Yaklaşık 15 bin kişinin katılımıyla gerçekleştirilen Kadıköy mitingi, Numune Hastanesi ve Tepe Nautilus önünden iki koldan başladı. Numune Hastanesi önünde Türk-İş’e bağlı şu sendikalar sıralandılar: Tes-İş, Türk Metal, TGS, Koop-İş, Yol-İş, Petrol-İş, Kristal-İş, Deri-İş, Tez-Koop-İş, Harb-İş, Belediye-İş şubeleri, TÜMTİS, Selüloz-İş, Haber-İş, Basın-İş, Çimse-İş, Tarım-İş, Teksif, Eğitim-İş, Liman-İş, Demiryol-İş, Tek Gıda-İş, Toleyis, T. Denizciler Sendikası. Tepe Natilius tarafından ise UİD-DER, EMEP, İşçi Kardeşliği Partisi, Köz ve İşçi Cephesi yürüdü.
Krizden dolayı yüz binlerce işçinin işten atılmasına rağmen, Türk-İş sendikaları mitinge olması gerektiği gibi büyük bir katılım sağlayamadılar. Yol-İş, Harb-İş ve Tes-İş diğer sendikalara nazaran daha kitleseldiler. Mitingde Türk Metal kortejinden işçilerle yaptığımız sohbette, işçiler Türk Metal’e olan tepkilerini dile getirdiler. Kendilerinden toplanan fonların darbecilere aktarıldığını söyleyen işçiler, sendikanın kendilerine sahip çıkmadığını, ayrıca Türk Metal işçilerine Özbek lehine slogan attırılmasına ve diğer işçilere karşı kışkırtılmalarına da karşı olduklarını vurguladılar. Türk-İş tarafında Deri-İş’in coşkusu ve sloganlarla yürümesi dikkat çekiciydi. Deri-İş alana girdikten sonra Türk-İş yönetimini eleştiren sloganlar da attı. Türk-Metal’in “Türk-İş nerede biz oradayız” sloganına karşı, Deri-İş, “Türk-İş uyuma, direnişe sahip çık” sloganıyla tepki gösterdi.
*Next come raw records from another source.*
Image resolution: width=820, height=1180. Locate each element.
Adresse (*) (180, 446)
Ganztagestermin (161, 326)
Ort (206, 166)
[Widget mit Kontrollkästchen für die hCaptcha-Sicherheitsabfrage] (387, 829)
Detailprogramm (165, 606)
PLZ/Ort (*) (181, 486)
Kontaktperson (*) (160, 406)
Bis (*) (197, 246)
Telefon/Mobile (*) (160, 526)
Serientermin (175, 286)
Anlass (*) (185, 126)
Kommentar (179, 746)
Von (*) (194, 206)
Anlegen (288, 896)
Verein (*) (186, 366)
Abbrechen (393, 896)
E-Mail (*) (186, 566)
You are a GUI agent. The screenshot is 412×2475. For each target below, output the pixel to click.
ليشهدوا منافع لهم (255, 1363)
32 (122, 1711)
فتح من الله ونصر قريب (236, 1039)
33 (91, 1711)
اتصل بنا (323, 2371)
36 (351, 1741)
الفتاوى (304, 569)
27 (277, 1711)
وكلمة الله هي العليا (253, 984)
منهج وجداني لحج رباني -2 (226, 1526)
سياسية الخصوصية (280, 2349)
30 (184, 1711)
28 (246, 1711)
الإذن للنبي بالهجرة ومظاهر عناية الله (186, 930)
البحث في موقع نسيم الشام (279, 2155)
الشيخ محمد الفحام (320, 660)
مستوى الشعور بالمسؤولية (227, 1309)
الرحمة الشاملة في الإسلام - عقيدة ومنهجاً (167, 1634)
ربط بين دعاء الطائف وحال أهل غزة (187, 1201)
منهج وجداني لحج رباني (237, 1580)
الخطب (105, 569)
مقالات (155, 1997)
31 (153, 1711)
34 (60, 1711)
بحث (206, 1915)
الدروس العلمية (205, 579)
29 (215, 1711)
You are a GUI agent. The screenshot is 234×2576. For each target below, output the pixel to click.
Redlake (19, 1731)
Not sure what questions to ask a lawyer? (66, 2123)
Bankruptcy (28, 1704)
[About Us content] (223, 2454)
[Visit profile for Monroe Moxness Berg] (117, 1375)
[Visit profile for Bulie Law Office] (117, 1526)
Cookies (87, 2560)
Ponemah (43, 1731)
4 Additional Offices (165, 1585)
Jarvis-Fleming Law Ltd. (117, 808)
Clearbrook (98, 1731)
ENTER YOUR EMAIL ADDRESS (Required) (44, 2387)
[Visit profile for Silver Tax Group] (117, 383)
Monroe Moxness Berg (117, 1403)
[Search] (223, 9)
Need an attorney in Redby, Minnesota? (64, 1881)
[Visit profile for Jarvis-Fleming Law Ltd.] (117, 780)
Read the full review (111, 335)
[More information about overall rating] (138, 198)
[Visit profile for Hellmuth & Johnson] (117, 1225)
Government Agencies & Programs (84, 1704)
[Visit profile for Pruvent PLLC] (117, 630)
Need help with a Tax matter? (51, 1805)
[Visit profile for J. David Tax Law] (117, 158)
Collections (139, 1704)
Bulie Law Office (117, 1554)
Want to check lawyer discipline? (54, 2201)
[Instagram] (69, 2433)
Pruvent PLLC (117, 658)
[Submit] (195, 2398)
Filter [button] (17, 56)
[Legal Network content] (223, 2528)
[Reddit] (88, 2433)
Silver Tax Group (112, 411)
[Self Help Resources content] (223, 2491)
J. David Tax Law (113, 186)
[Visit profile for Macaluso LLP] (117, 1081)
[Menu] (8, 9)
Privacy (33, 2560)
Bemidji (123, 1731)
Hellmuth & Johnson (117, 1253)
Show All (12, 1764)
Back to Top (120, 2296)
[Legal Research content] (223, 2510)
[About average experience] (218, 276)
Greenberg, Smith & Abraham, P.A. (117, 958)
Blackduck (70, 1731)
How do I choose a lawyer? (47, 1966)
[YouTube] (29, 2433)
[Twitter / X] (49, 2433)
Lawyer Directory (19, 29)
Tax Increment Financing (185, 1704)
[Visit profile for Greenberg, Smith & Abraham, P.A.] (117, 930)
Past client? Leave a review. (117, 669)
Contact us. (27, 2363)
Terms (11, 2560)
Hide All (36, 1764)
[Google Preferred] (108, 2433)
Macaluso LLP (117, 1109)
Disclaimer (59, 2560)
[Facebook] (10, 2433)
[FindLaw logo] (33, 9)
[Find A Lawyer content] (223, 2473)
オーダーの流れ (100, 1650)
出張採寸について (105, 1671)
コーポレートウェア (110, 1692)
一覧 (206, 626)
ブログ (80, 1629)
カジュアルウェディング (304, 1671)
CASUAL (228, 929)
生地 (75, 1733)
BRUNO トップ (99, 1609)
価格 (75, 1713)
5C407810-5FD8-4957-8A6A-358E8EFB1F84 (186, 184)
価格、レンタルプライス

Tepe Nautilus önünde toplanan UİD-DER korteji gerek kitleselliği, gerek disiplini, gerekse coşkusuyla dikkat çekti. Kortejimizin en önünde büyük UİD-DER pankartı yer alırken, onun arkasında ise şu pankartlar sıralanıyordu: “Enternasyonalle Kurtulur İnsanlık!”, “Krizin Bedelini Kapitalistlere Ödetelim!”, “Yaşasın Militan Sınıf Sendikacılığı!”, “Yaşasın Dünya İşçilerinin Kapitalizme Karşı Mücadelesi!”, “Yaşasın 1 Mayıs!”, “Kapitalist Sömürüye ve Emperyalist Savaşlara Karşı Mücadele Bayrağını Yükselt!”.
Kortejin önünde UİD-DER’li çocuklarımız “Yaşasın 1 Mayıs” pankartını taşıyarak yürüdüler. Onların hemen arkasında ise, işçi tulumları ve iş kıyafetleriyle çeşitli sektörlerden işçiler yer aldılar. UİD-DER’in coşkusu ve disiplini, gerek sendikalı işçiler gerekse çevredeki insanlar tarafından ilgiyle izlendi. Pek çok insan gelip UİD-DER’in açılımını, ne zaman kurulduğunu sorarken, onlarca insan da gelip UİD-DER kortejine katıldı. Kortejde şu sloganlar öne çıktı: “Yaşasın 1 Mayıs, Biji Yek Gulan”, “Yaşasın 1 Mayıs, Yaşasın Sosyalizm!”, “UİD-DER Yürüyor, Mücadele Büyüyor!”, “Açlık, Savaş, Faşizm, İşte Kapitalizm!”, “Kriz, Savaş, İşsizlik, Çözüm İşçi İktidarında!”, “Bütün Ülkelerin İşçileri Birleşin!”, “Kapitalist Sistemi Yıkacağız, Sınıfsız Bir Dünya Kuracağız!”, “Ulusalcı Değil Enternasyonalistiz!”, “Siyasal Sendikal Baskılara Son!”, “Baskılar Bizi Yıldıramaz!”, “Bütün İşsizlere İş, İşgünü Kısaltılsın!”, “Krizin Faturası Patronlara!”, “Kendileri Yönetse Bütün Halklar Bir Olur!”, “Kürtlere Özgürlük, Kurdara Azadi!”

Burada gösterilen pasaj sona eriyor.